Problem details:
Rewrite the material starting at its first line and ending at the line that contains "Action: coord(198,41)", with "screenshot" replaced by "capture" and nothing else changed. Leave the pictures out of your answer.

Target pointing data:
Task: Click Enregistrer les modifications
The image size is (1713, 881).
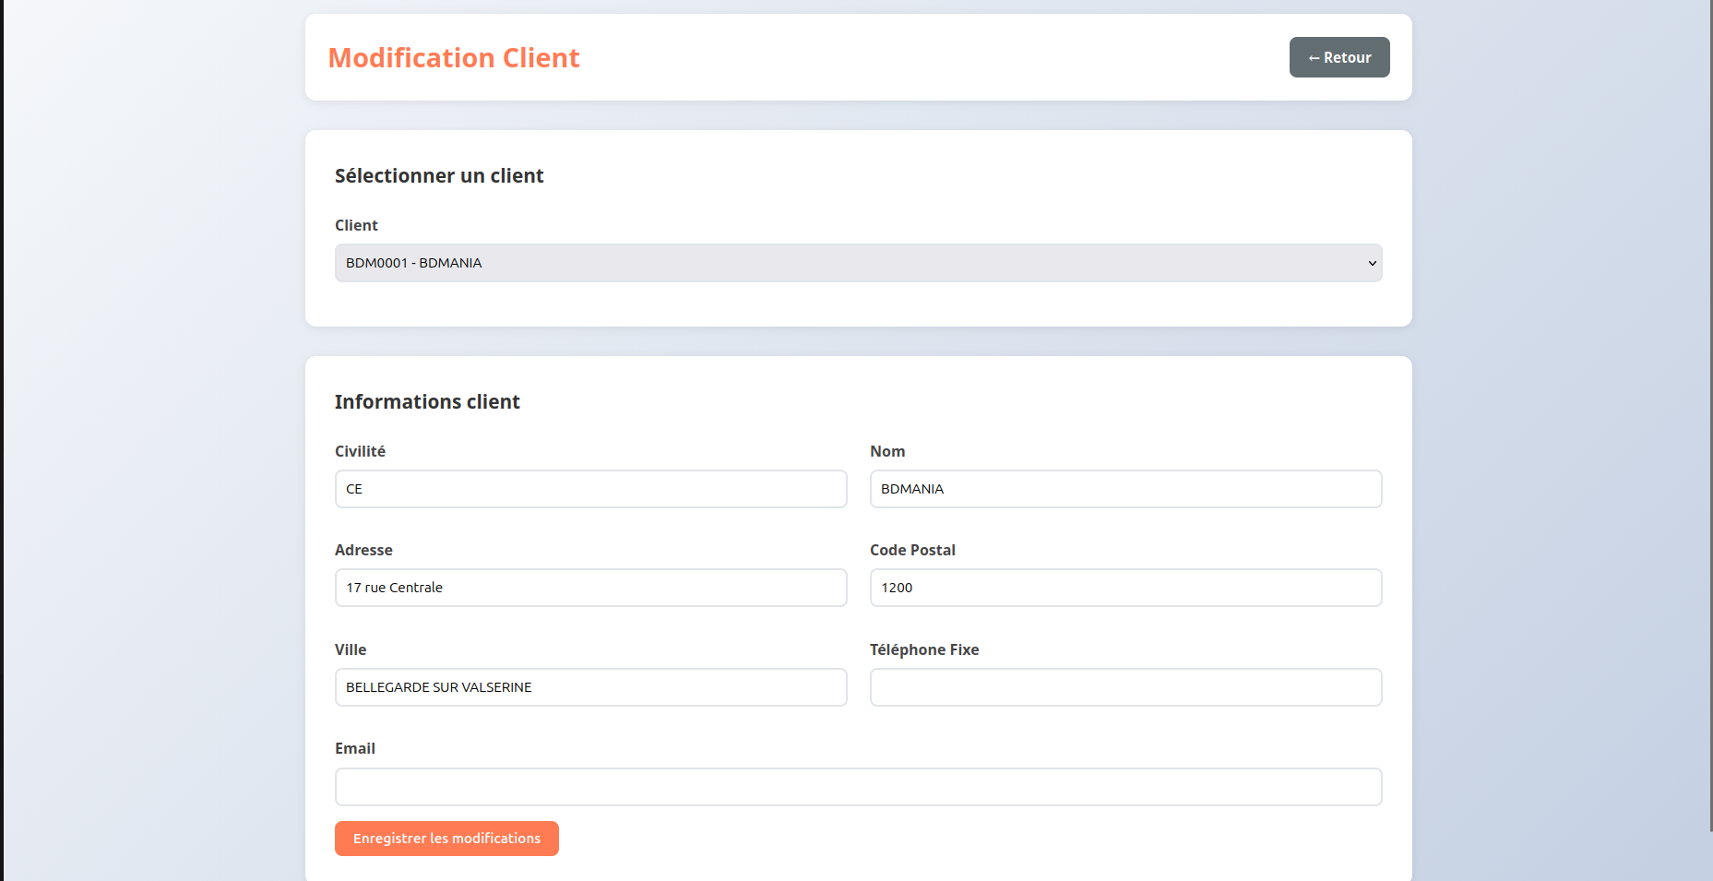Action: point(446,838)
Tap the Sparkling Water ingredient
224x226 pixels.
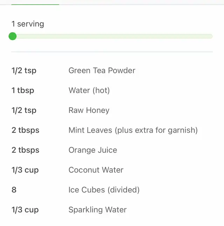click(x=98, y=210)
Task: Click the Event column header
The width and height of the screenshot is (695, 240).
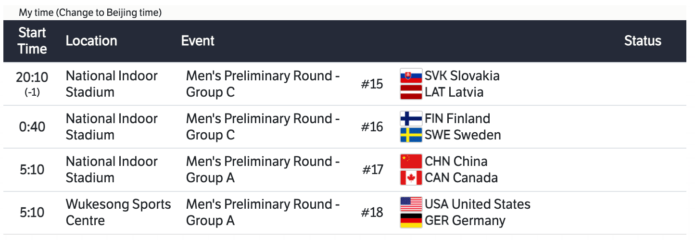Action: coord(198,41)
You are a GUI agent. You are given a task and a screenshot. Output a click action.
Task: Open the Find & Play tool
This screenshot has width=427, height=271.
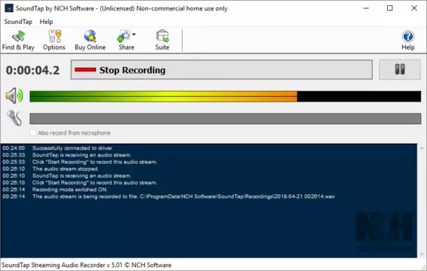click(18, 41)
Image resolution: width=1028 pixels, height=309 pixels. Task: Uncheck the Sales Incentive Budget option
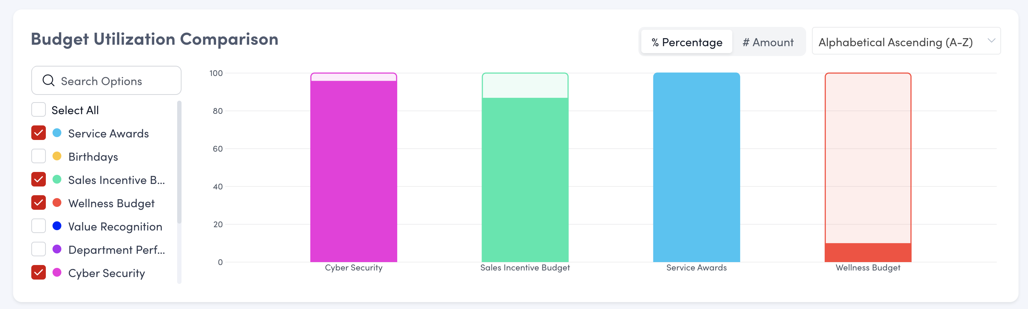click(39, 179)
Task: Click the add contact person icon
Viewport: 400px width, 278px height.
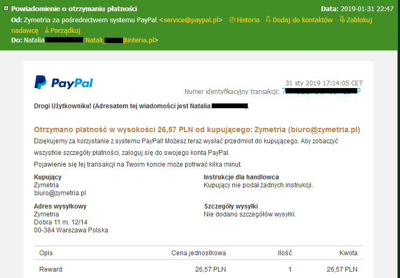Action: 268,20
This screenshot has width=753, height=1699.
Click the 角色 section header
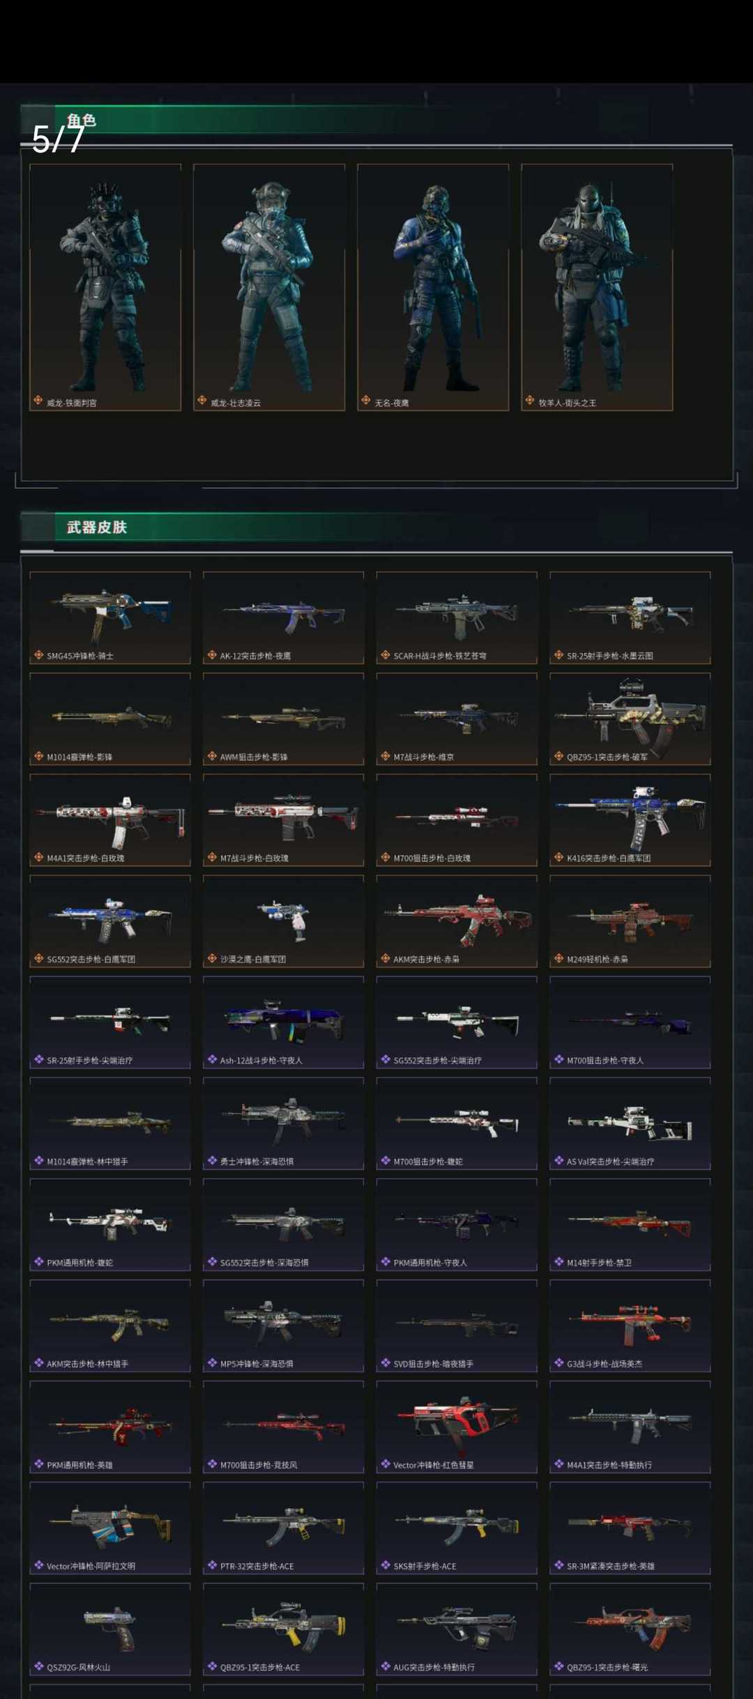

Finished task:
Task: Click Enregistrer les modifications
The image size is (1713, 881).
Action: point(446,838)
Tap the Sparkling Water ingredient
224x226 pixels.
click(x=98, y=210)
Task: Click the Event column header
The width and height of the capture is (695, 240).
Action: coord(198,41)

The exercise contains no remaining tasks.